→ **Exercise objective**
The line containing "Screen dimensions: 1355x896" marks the start of the required copy, which runs to the final line of the entries; return those lines exactly, without any pictures.

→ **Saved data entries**
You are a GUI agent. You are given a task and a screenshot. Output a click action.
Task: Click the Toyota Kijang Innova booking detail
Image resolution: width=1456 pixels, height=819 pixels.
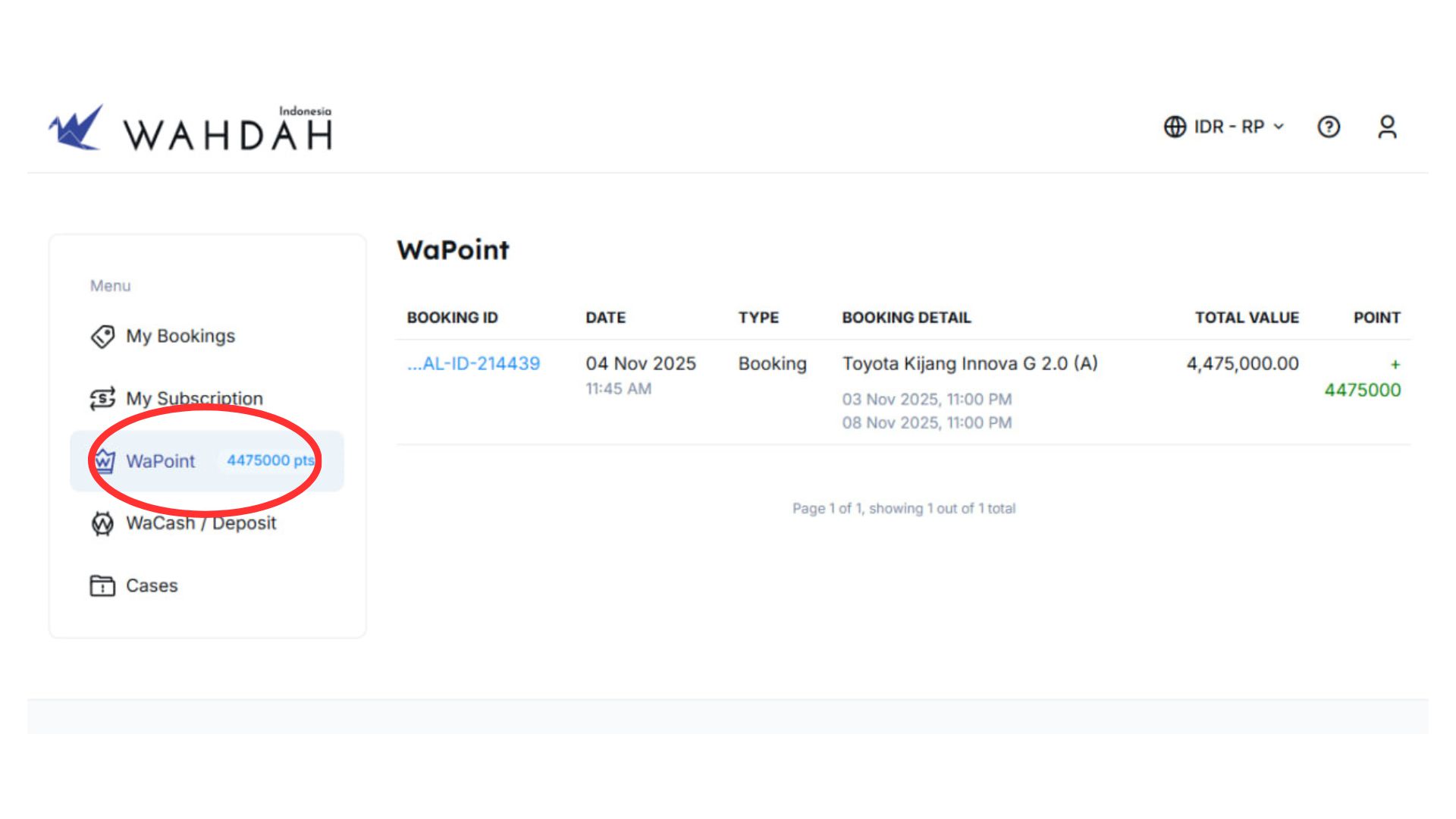coord(969,364)
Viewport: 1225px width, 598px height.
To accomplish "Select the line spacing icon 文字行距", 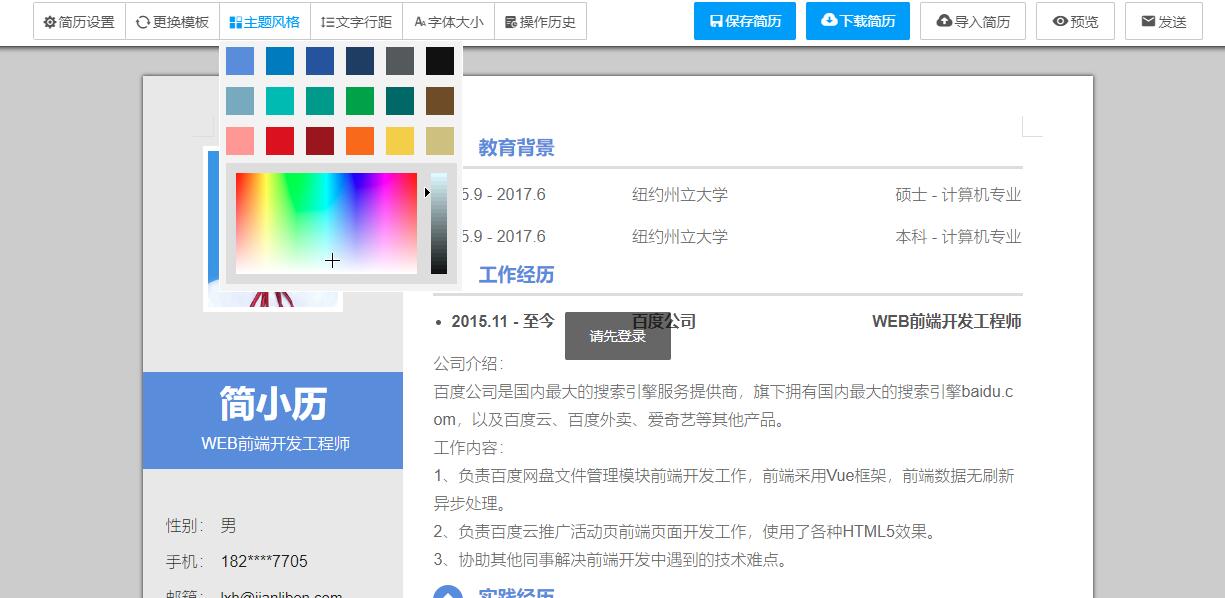I will coord(356,20).
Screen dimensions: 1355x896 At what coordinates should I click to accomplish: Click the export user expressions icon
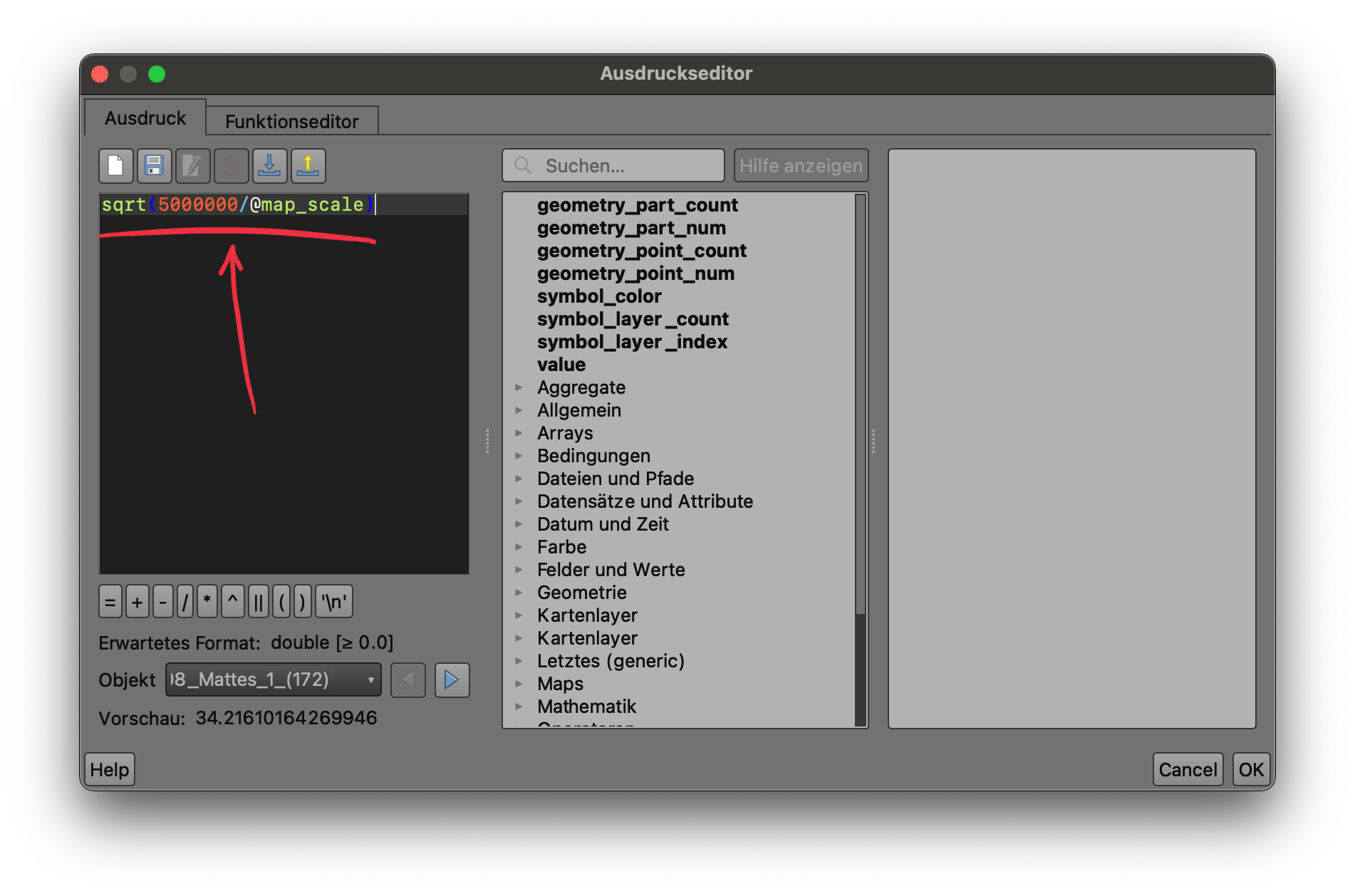[x=308, y=166]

→ **Response to this exercise**
Screen dimensions: 1355x896 At what coordinates should I click to accomplish: Click the export user expressions icon
[x=308, y=166]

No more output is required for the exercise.